Social recognition and affirmation of gay and lesbian identities and rights have increased alongside claims advancing the biological etiology of sexual orientation. Despite broader social acknowledgment of gender and sexual diversity, transgender individuals and their significant others remain relatively unrecognized in both mainstream and academic discourse and are often subsumed under the limited theoretical frame of social “passing” when they do appear. Building a sociological critique against overly-simplified biological frameworks for understanding complex gender and sexual identities, Pfeffer analyzes in-depth interviews with cisgender (non-transgender) women partners of transgender men. The personal identifications and experiences of this group of “queer” social actors are proposed as socio-politically distinguishable from those of other more commonly-recognized sexual minority groups. Data reveal the interactive social processes that often determine “rightful” social inclusion and exclusion across gender and sexual identity categories as well as their capacities to generate and limit possibilities for social movements and political solidarity.

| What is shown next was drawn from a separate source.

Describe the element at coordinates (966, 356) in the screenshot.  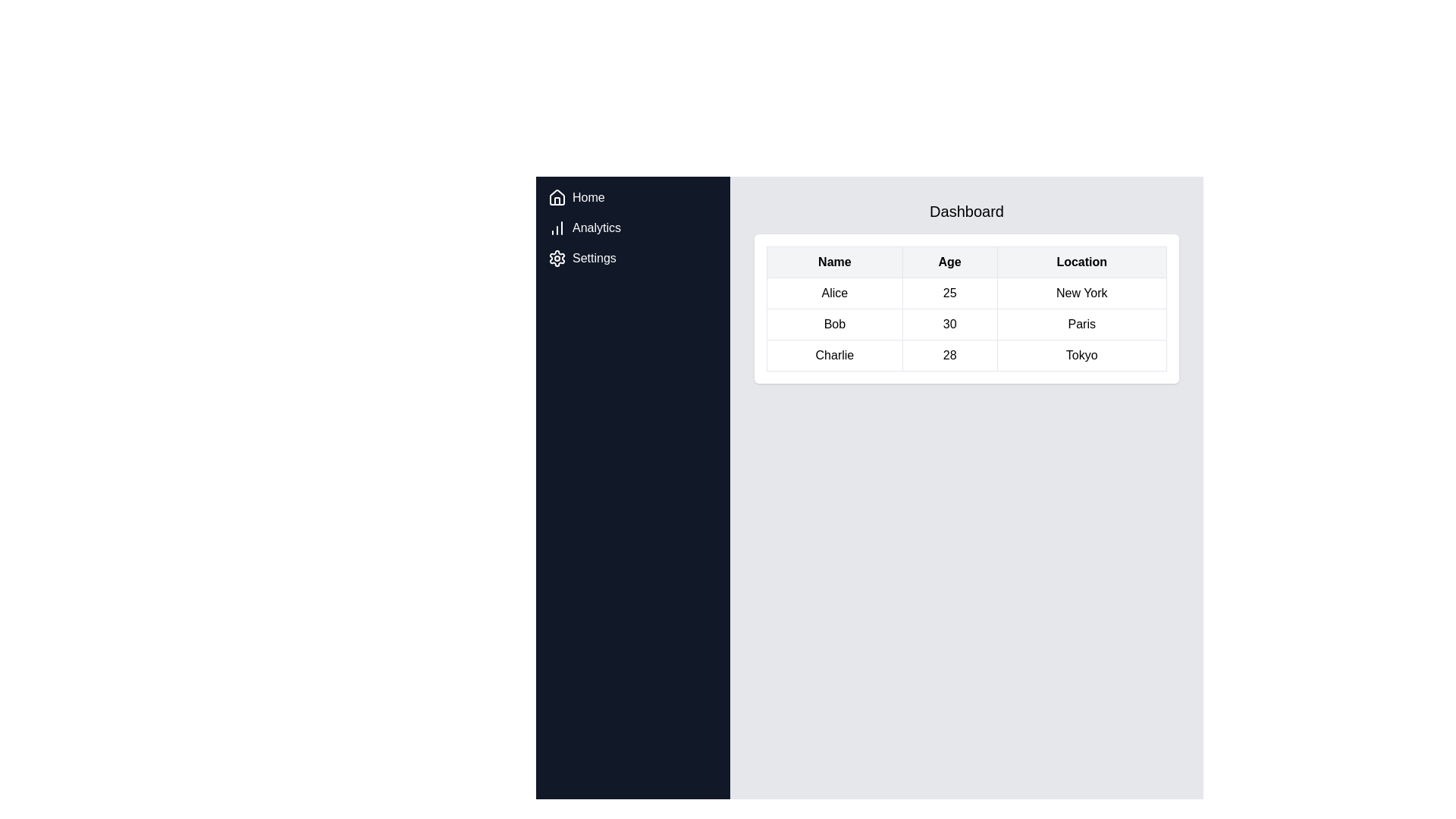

Carla A. Pfeffer completed her Ph.D. in Sociology and Graduate Certificate in Women's Studies at the University of Michigan in 2009 and is currently an Assistant Professor of Sociology at the North Central campus of Purdue University. Pfeffer's most recent work has been published in the American Journal of Sociology, Gender & Society, and the Journal of Marriage and Family. Pfeffer is currently working on a book, Postmodern Partnerships: Cisgender Women, Transgender Men, and Twenty-First Century Queer Families, under contract with Oxford University Press. Her work on women's partnerships with transgender and transsexual men considers social actors' disruption of existing sociolegal notions of identities, bodies, and families. Pfeffer is also working on a study examining fat-acceptance advocates in the era of the "obesity epidemic" to consider how weight management attempts, and disclosures about these attempts, simultaneously reflect and fissure notions of "responsible" social citizenship, health, and sociopolitical group membership.